An improved approach could help many people to lead better lives and save the NHS money, say the study commissioned by NHS Kidney Care.
The report says 1.8m people in England have been diagnosed, but suggests there are one million undetected cases. In CKD the kidneys become less effective at filtering waste products from blood.
The study published today in Nephrology Dialysis Transplantation draws its findings from NHS data and economic modelling based on clinical studies.
The paper, Chronic Kidney Disease in England: The Human and Financial Cost, concludes that CKD costs the NHS in England more than £1.4bn a year.
The author, Marion Kerr, said better diagnosis and early treatment - particularly from GPs - could make a big difference.

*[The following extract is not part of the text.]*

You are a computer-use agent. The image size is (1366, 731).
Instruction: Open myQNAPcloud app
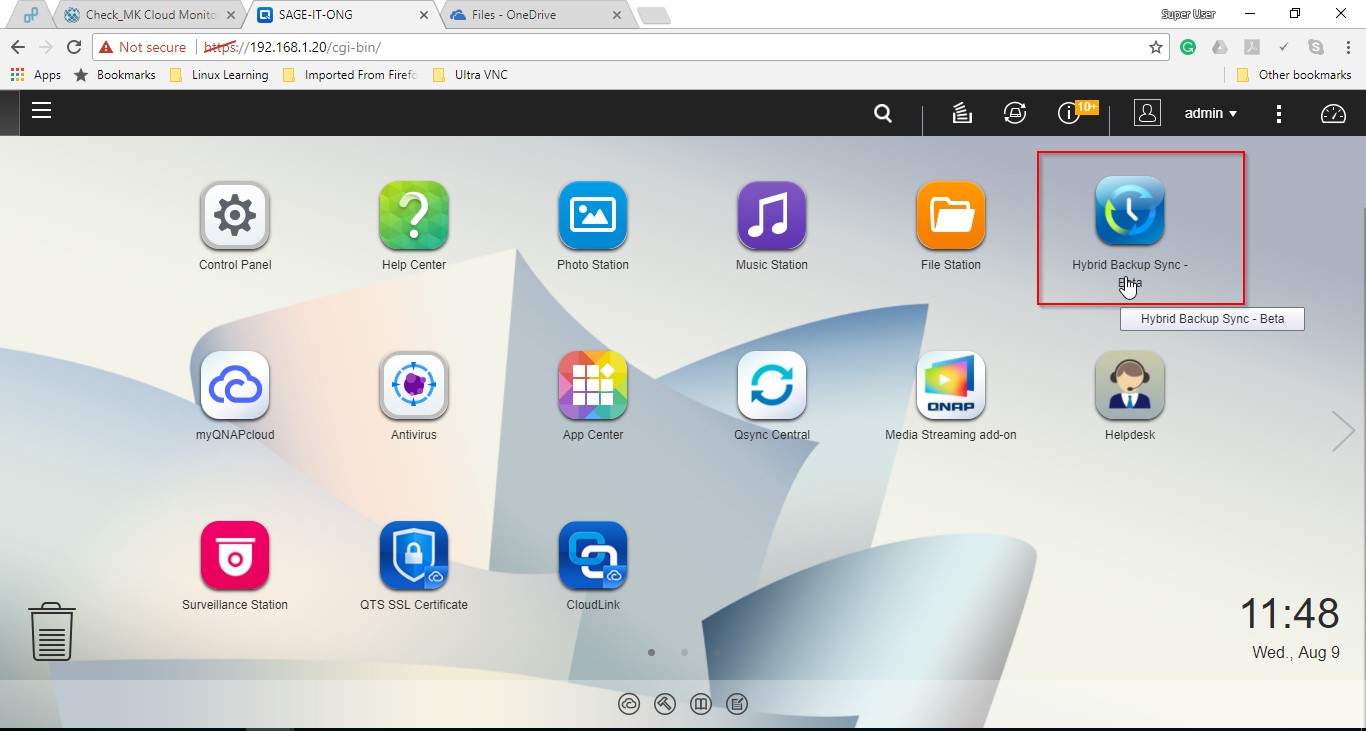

"Chronic kidney disease has a much greater impact on people's lives, and on NHS costs, than is generally recognised," she said. She says nearly half the spending goes on dialysis or transplantation, yet this accounted for only 2% of all patients diagnosed with CKD.
Ms Kerr said failure to detect the disease meant many people did not get the lifestyle advice and treatment they needed. "Most of the spending on CKD is for people with advanced disease. We hope this report will focus attention on the need for early detection and intervention, to reduce the human and financial cost of advanced kidney disease."
Dr Charlie Tonson, chairman of the Royal College of Physicians renal medicine committee, said chronic kidney disease was an important public health problem.
"Patients with early kidney disease are particularly likely to benefit from lifestyle changes and drug treatments aimed at the risk factors for heart disease and strokes, as these will help reduce the risk of progressive kidney disease," he said.